Today marks the deadline for international oil companies to submit bids to the Guyanese government to market the state’s share
Today marks the deadline for international oil companies to submit bids to the Guyanese government to market the state’s share of oil extracted by ExxonMobil.
Since 2015, over a dozen discoveries of offshore oil deposits have led to frenetic investment by the US oil major ExxonMobil, which began production last year and eyes a high-margin return thanks to a favourable agreement signed with the Guyanese government in 2016.

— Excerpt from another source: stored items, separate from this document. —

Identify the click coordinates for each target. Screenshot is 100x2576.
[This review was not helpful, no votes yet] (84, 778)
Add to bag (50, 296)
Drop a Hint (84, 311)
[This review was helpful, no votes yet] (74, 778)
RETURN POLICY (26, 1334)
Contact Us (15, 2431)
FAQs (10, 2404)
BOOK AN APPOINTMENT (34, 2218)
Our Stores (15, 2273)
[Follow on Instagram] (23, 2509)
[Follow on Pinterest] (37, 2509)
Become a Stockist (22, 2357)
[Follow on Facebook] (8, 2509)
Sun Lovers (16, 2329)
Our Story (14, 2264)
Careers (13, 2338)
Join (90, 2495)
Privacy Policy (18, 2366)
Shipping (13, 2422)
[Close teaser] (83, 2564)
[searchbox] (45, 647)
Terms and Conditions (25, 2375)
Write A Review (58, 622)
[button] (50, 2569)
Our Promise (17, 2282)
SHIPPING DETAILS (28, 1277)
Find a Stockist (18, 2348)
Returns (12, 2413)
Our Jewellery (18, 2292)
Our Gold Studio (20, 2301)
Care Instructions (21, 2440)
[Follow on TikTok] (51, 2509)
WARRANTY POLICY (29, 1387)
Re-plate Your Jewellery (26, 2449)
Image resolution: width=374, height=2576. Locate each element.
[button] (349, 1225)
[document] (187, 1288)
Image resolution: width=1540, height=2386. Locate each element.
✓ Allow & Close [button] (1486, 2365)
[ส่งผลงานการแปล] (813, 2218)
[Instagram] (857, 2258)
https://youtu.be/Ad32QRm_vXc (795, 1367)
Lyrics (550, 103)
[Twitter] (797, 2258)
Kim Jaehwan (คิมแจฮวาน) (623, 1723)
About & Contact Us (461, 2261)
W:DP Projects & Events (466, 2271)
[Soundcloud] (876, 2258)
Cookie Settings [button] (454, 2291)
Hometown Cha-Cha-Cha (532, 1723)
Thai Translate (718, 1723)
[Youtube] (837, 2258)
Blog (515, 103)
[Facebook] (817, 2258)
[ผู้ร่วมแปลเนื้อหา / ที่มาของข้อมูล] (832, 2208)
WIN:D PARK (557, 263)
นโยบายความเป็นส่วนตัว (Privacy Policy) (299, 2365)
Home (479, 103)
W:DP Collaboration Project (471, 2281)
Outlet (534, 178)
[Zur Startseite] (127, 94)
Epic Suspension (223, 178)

As Guyana lacks a national oil company, the state’s share of oil production will be marketed by an independent company on a one-year contract. In February, a similar contract paid Guyana $55 million for a one-million-barrel shipment, a price comparable to the Brent market price in February of $56 per barrel.
The newly discovered oil reservoirs could drastically transform Guyana’s economy: with over 8 billion barrels of proven reserves, Guyana is expected to sustain significant growth for years to come. However, if the resource is not managed correctly by the inexperienced and divided Guyanese government, the country’s transitioning economy could fall victim to an overdependency on oil due to a precipitous drop of non-energy exports. Such dependency could expose vulnerability to short-run shifts in oil demand and seriously impair Guyana’s economy in the long-run, particularly as the globe shifts to renewable energy sources.